The Real World - Event Loops

       Coro really wants to run in a program using some event loop. In fact, most real-world
       programs using Coro threads are written with a combination of event-based and thread-based
       techniques, as it is easy to get the best of both worlds with Coro.

       Coro integrates automatically into any event loop supported by AnyEvent (see
       Coro::AnyEvent for details), but can take special advantage of the EV and Event modules.

       Here is a simple finger client, using whatever event loop AnyEvent comes up with:

          use Coro;
          use Coro::Socket;

          sub finger {
             my ($user, $host) = @_;

             my $fh = new Coro::Socket PeerHost => $host, PeerPort => "finger"
                or die "$user\@$host: $!";

             print $fh "$user\n";

             print "$user\@$host: $_" while <$fh>;
             print "$user\@$host: done\n";
          }

          # now finger a few accounts
          for (
             (async { finger "abc", "cornell.edu" }),
             (async { finger "sebbo", "world.std.com" }),
             (async { finger "trouble", "noc.dfn.de" }),
          ) {
             $_->join; # wait for the result
          }

       There are a few new things here. First of all, there is Coro::Socket. This module works
       much the same way as IO::Socket::INET, except that it is coroutine-aware. This means that
       IO::Socket::INET, when waiting for the network, will block the whole process - that means
       all threads, which is clearly undesirable.
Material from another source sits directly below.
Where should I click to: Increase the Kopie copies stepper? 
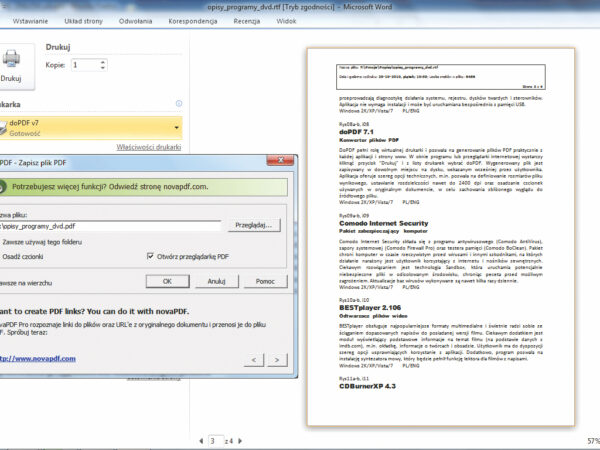102,61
       On the other hand, Coro::Socket knows how to give up the CPU to other threads when it
       waits for the network, which makes parallel execution possible.

       The other new thing is the "join" method: All we want to do in this example is start three
       "async" threads and only exit when they have done their job. This could be done using a
       counting semaphore, but it is much simpler to synchronously wait for them to "terminate",
       which is exactly what the "join" method does.
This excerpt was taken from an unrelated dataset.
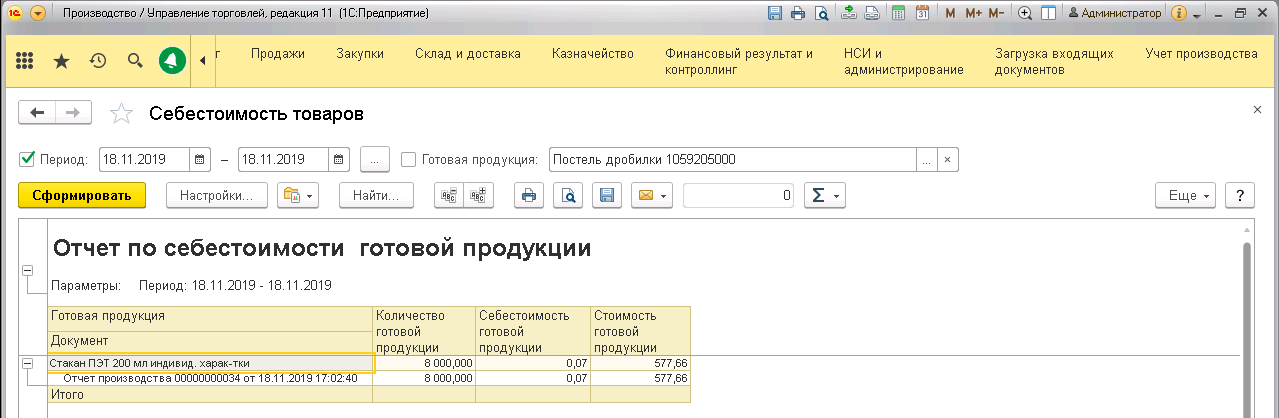Expand the sum Σ function dropdown
Screen dimensions: 1279x418
tap(825, 196)
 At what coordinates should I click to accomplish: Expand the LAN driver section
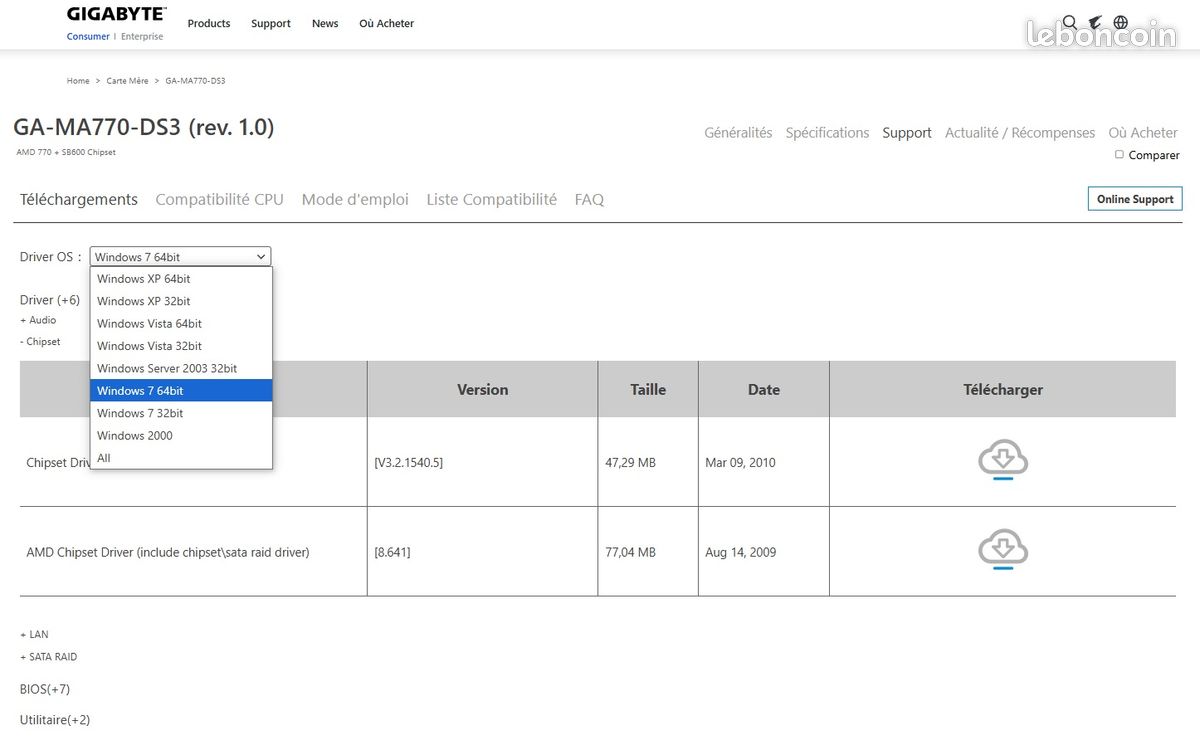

       It doesn't matter that the three "async"s will probably finish in a different order then
       the for loop "join"s them - when the thread is still running, "join" simply waits. If the
       thread has already terminated, it will simply fetch its return status.

       If you are experienced in event-based programming, you will see that the above program
       doesn't quite follow the normal pattern, where you start some work, and then run the event
       loop (e.v. "EV::loop").

       In fact, nontrivial programs follow this pattern even with Coro, so a Coro program that
       uses EV usually looks like this:

          use EV;
          use Coro;

          # start coroutines or event watchers

          EV::loop; # and loop

       And in fact, for debugging, you often do something like this:

          use EV;
          use Coro::Debug;

          my $shell = new_unix_server Coro::Debug "/tmp/myshell";

          EV::loop; # and loop

       This runs your program, but also an interactive shell on the unix domain socket in
       /tmp/myshell. You can use the socat program to access it:

          # socat readline /tmp/myshell
          coro debug session. use help for more info

          > ps
                  PID SC  RSS USES Description              Where
            136672312 RC  19k 177k [main::]                 [myprog:28]
            136710424 -- 1268   48 [coro manager]           [Coro.pm:349]
          > help
          ps [w|v]                show the list of all coroutines (wide, verbose)
          bt <pid>                show a full backtrace of coroutine <pid>
          eval <pid> <perl>       evaluate <perl> expression in context of <pid>
          trace <pid>             enable tracing for this coroutine
          untrace <pid>           disable tracing for this coroutine
          kill <pid> <reason>     throws the given <reason> string in <pid>
          cancel <pid>            cancels this coroutine
          ready <pid>             force <pid> into the ready queue
          <anything else>         evaluate as perl and print results
          <anything else> &       same as above, but evaluate asynchronously
                                  you can use (find_coro <pid>) in perl expressions
                                  to find the coro with the given pid, e.g.
                                  (find_coro 9768720)->ready
          loglevel <int>          enable logging for messages of level <int> and lower
          exit                    end this session

       Microsft victims can of course use the even less secure "new_tcp_server" constructor.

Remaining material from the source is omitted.